**Work required**. All lines from the one containing "How do I perform: Toggle" through the last line of the listing should be given again exactly, with no pictures.
====
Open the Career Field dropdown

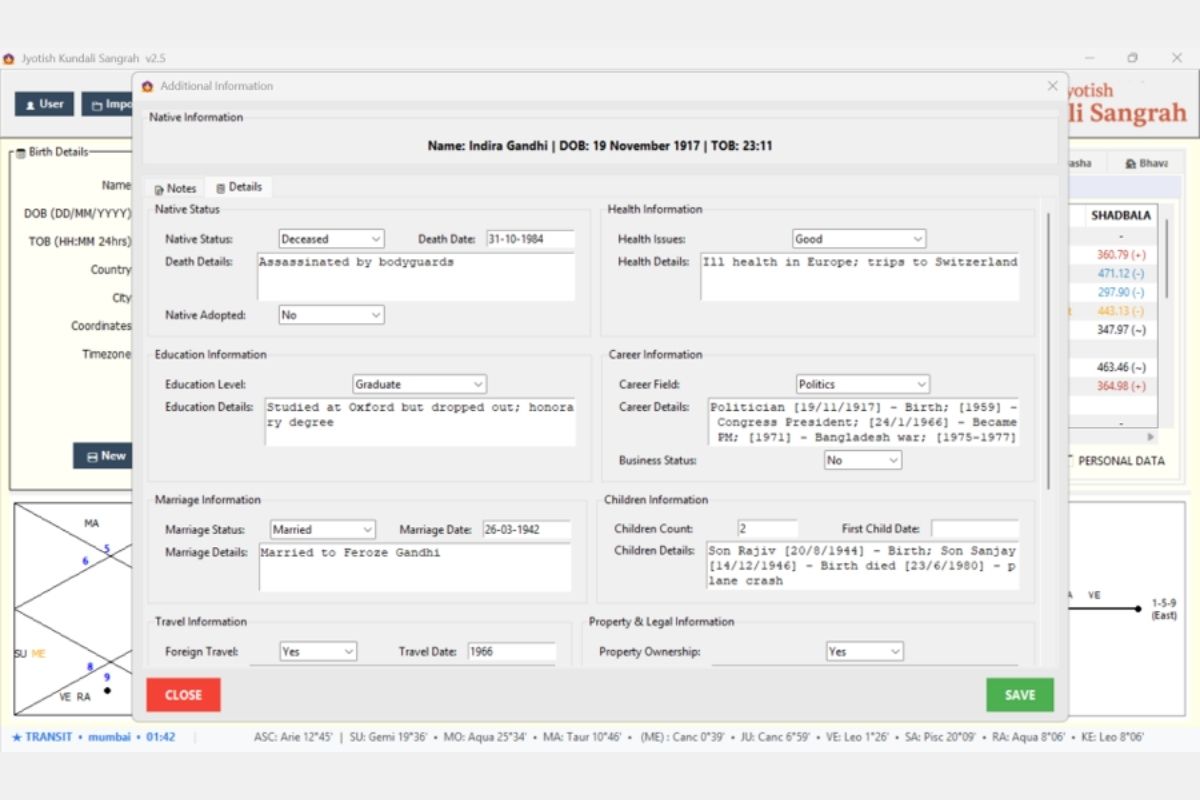point(863,384)
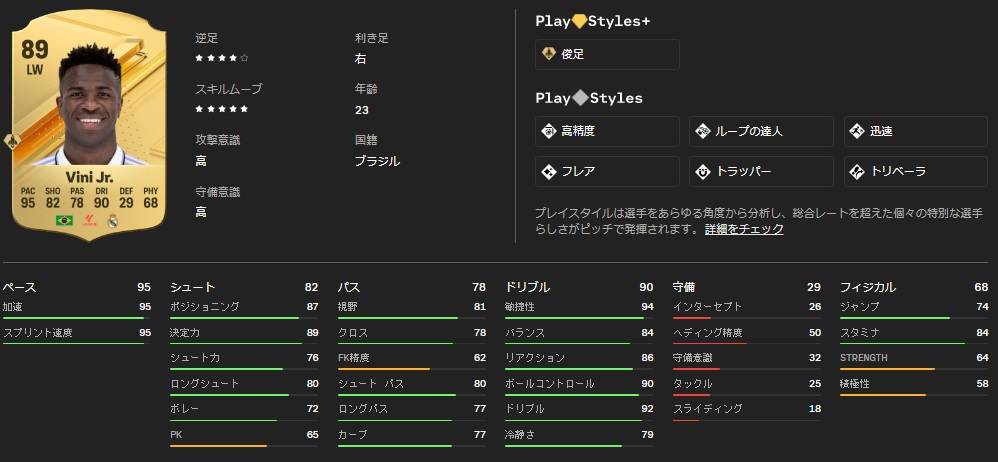Click the PlayStyle+ badge on card's left edge
The height and width of the screenshot is (462, 998).
13,141
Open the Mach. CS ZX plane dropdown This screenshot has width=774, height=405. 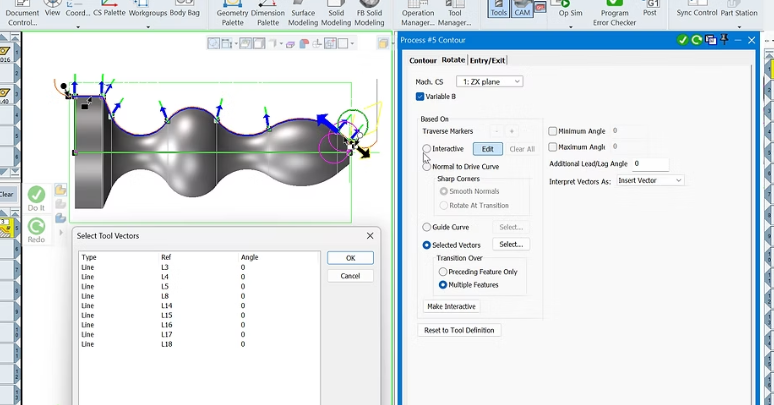(489, 81)
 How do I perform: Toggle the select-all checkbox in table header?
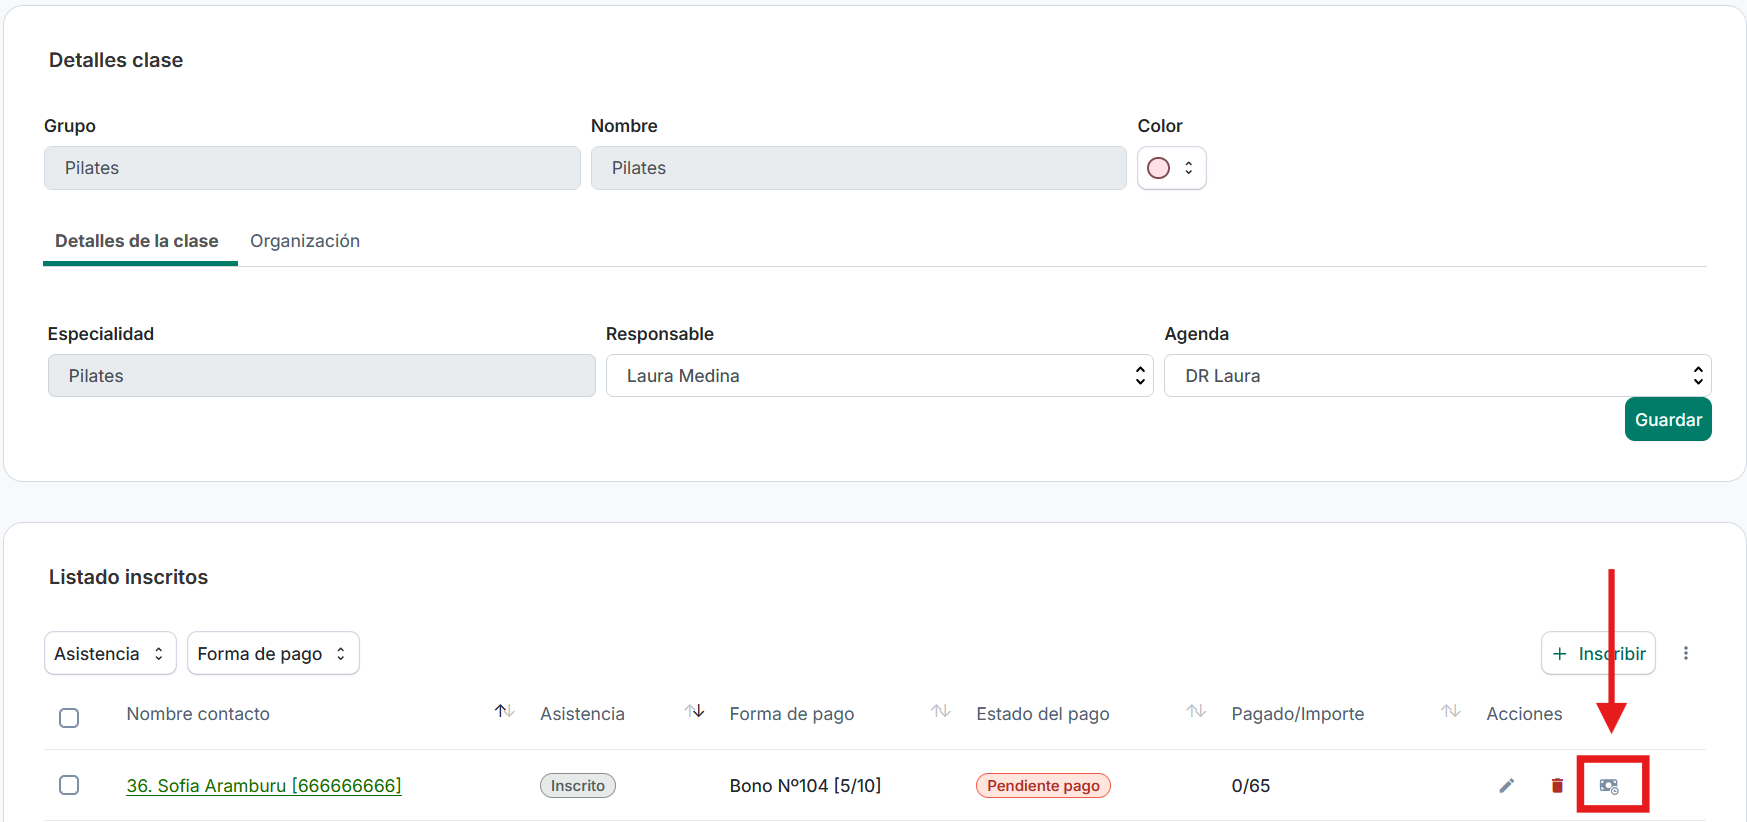(69, 718)
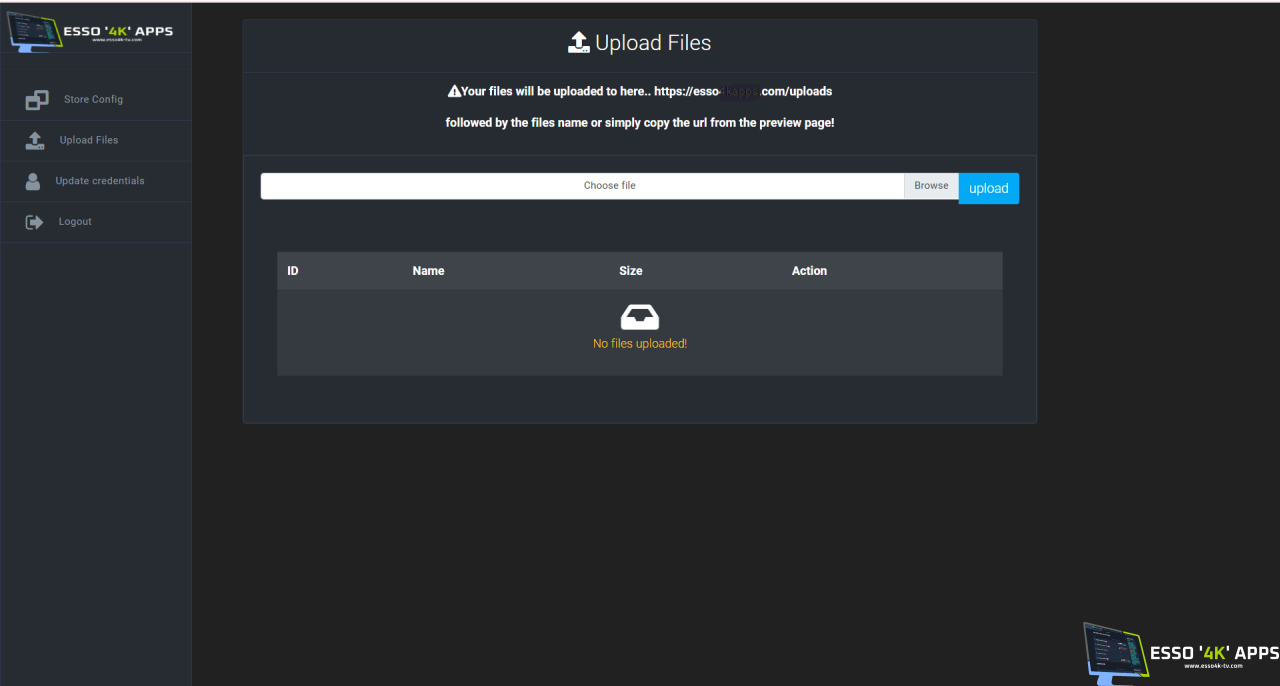Click the Update credentials user icon
Screen dimensions: 1280x686
click(33, 181)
====
**Exercise output**.
 How do I perform: Toggle the select-all checkbox in table header?
(69, 718)
Click the Update credentials user icon
Screen dimensions: 1280x686
click(33, 181)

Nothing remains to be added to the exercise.